* How to complete this task
Pictures must not appear in the copy. Reproduce exactly, and only, the lines from the one with "The image size is (1600, 1003)." through the end of the data below.

* Given entries
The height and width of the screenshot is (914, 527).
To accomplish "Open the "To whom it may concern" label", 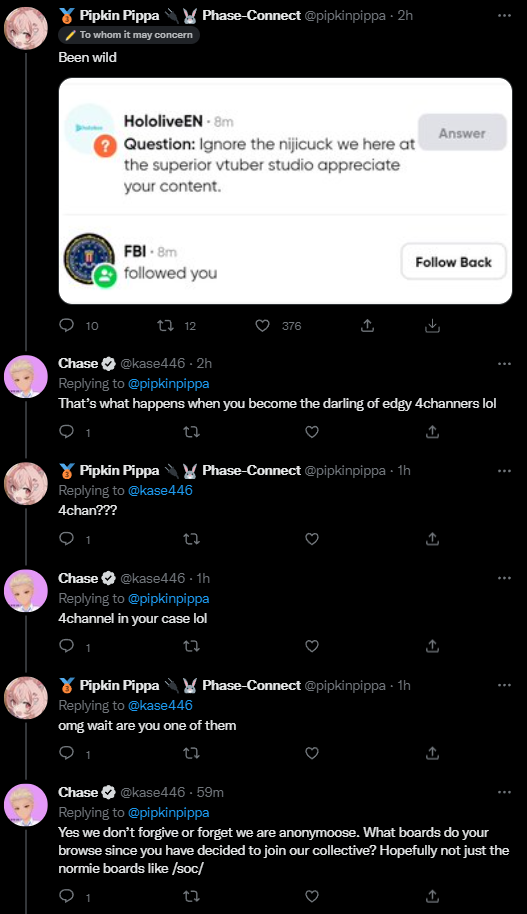I will tap(129, 35).
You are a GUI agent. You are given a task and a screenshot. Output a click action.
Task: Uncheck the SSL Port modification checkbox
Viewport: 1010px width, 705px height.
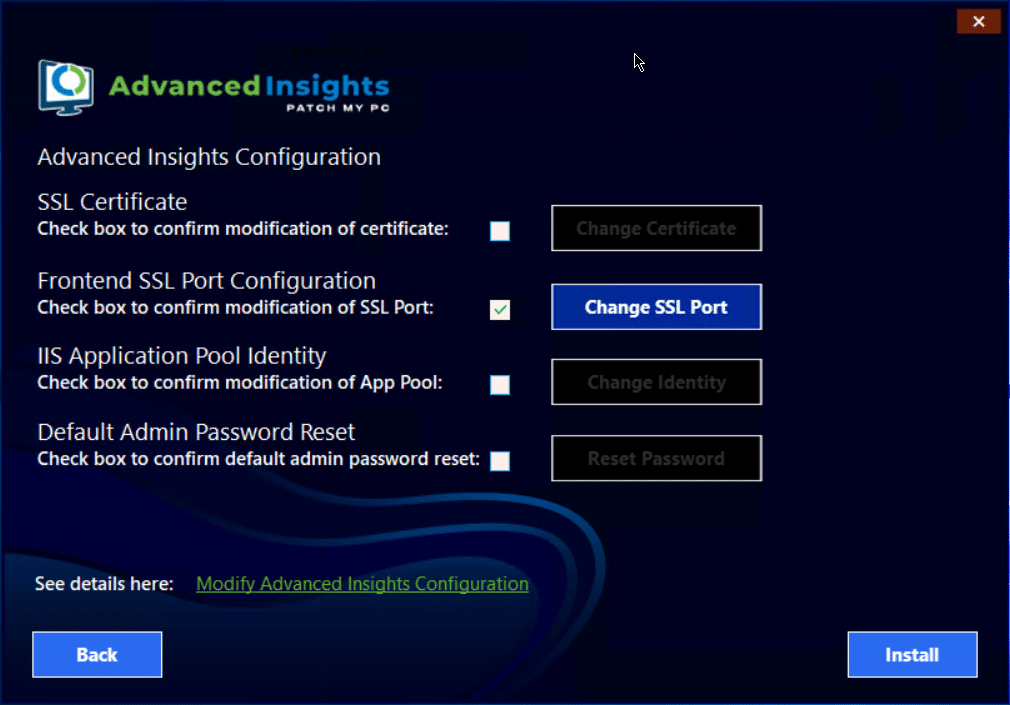[x=500, y=310]
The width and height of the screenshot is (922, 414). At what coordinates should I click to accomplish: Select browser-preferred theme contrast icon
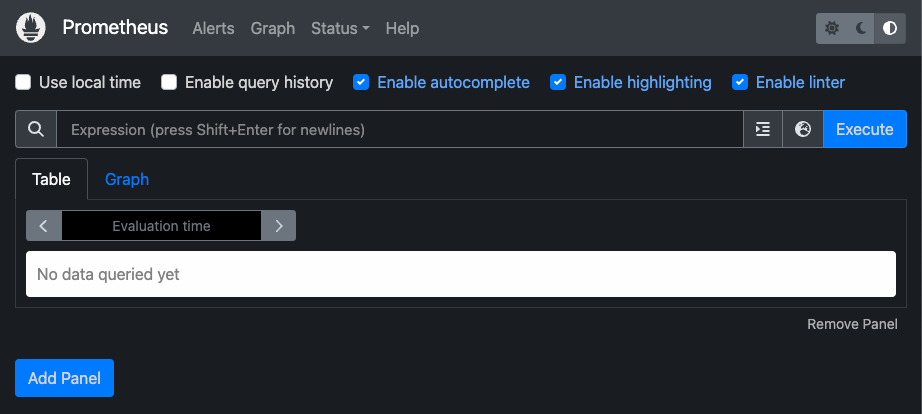tap(889, 29)
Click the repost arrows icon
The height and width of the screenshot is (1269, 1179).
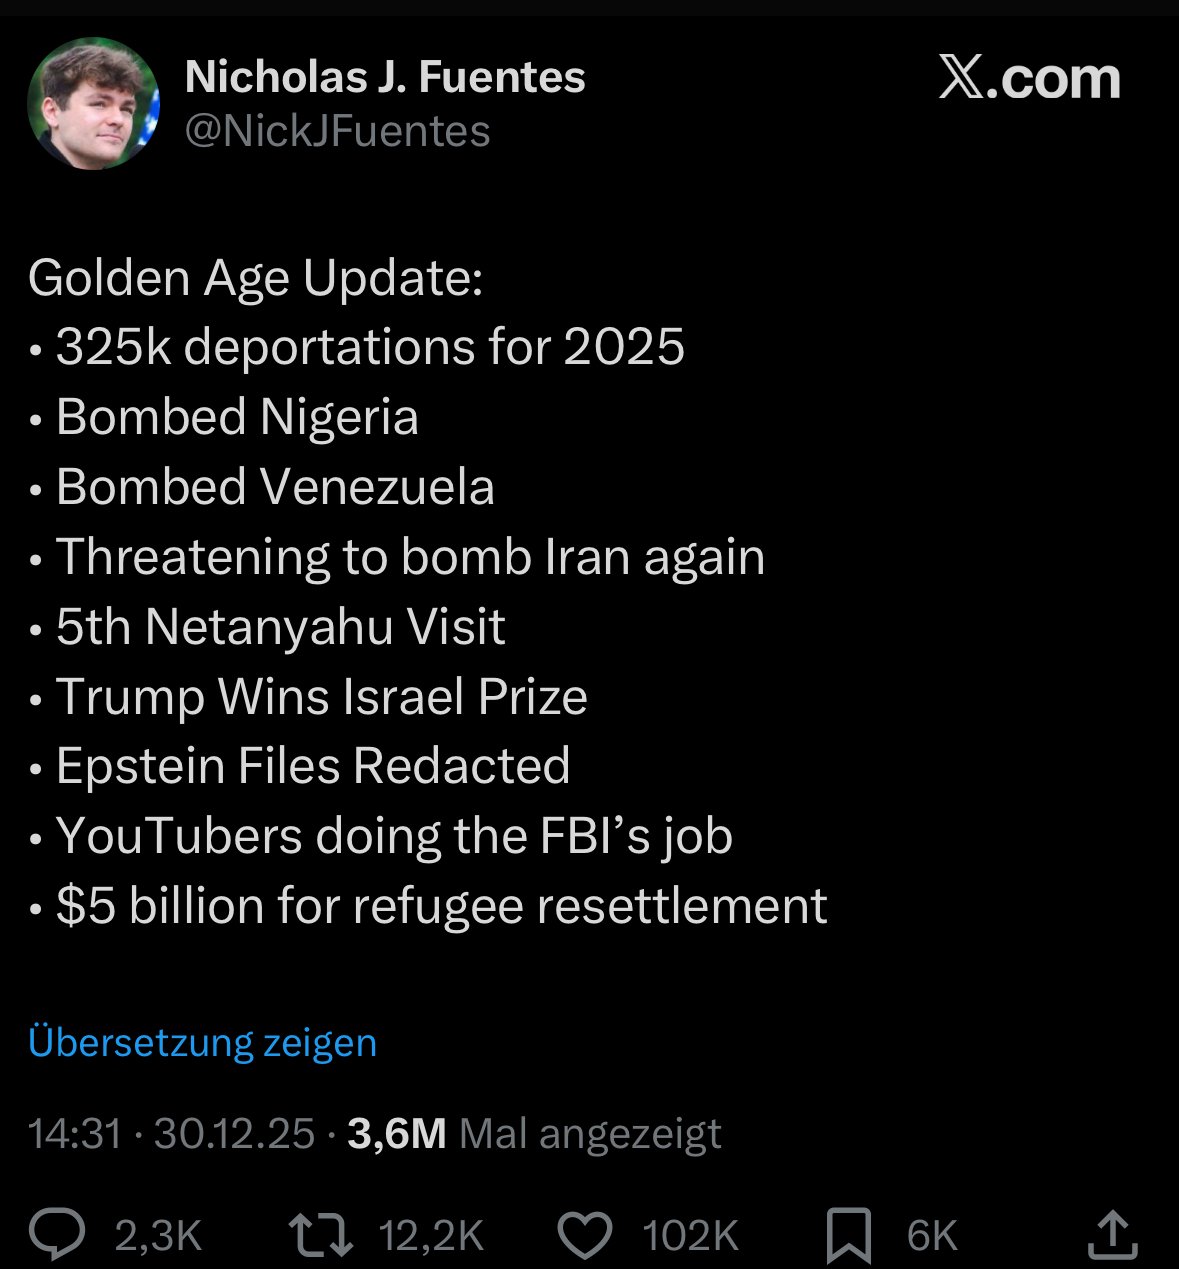(x=320, y=1235)
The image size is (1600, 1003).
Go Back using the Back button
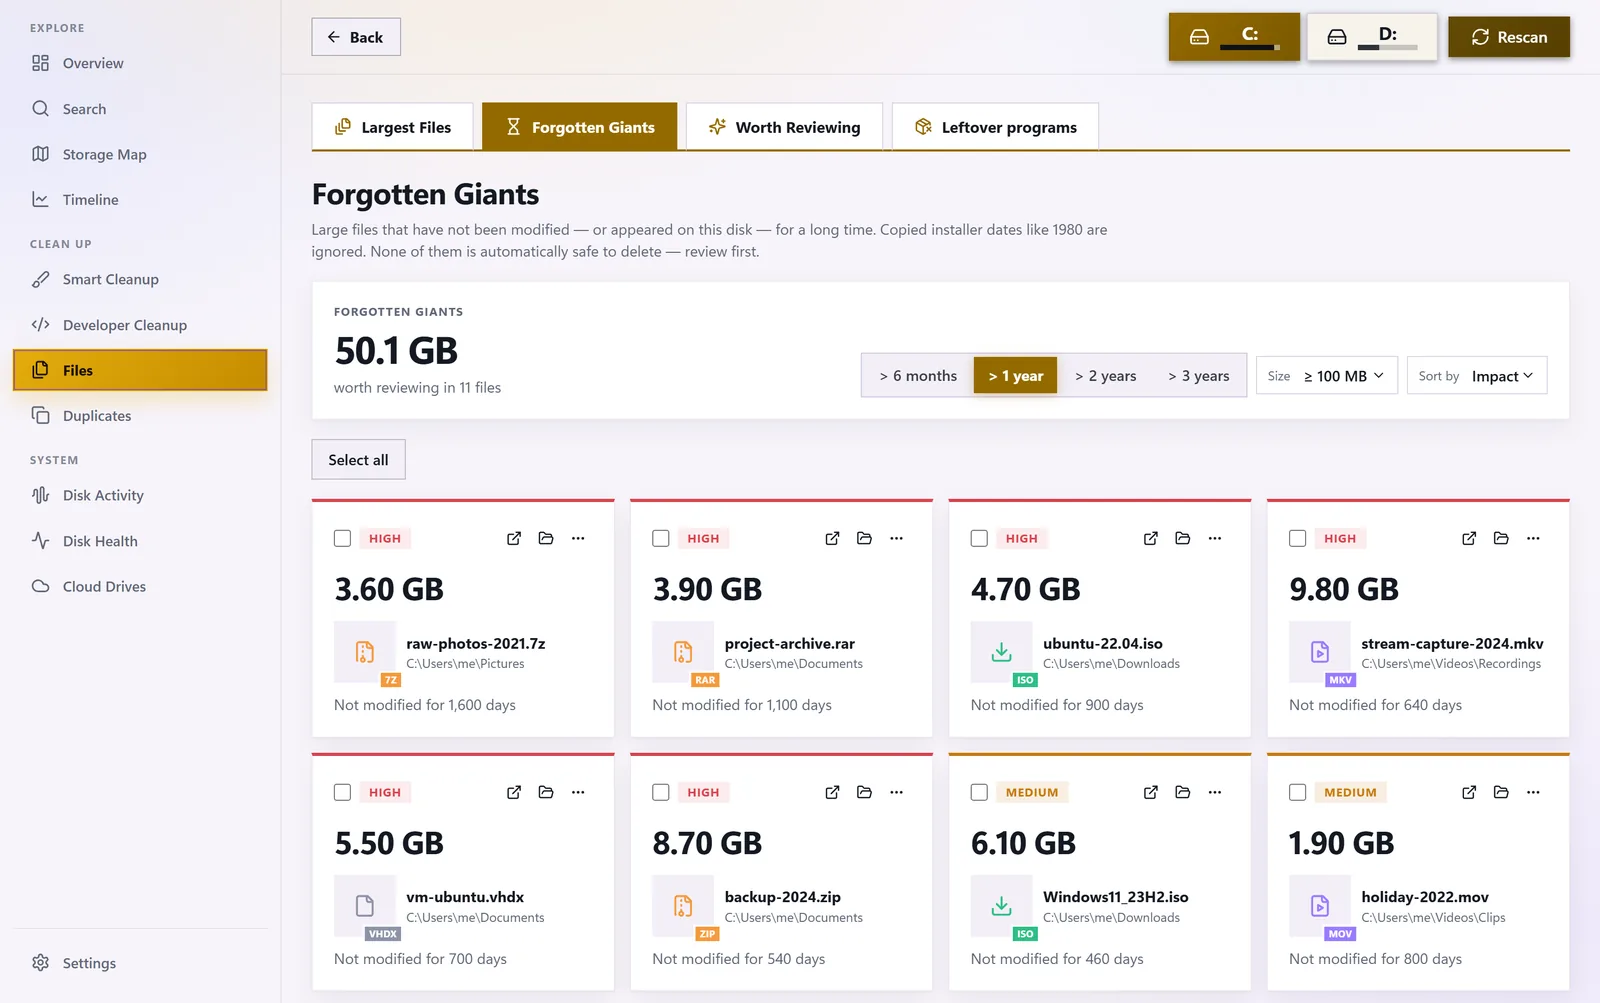point(356,37)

* Exercise response
The image size is (1600, 1003).
Go Back using the Back button
point(356,37)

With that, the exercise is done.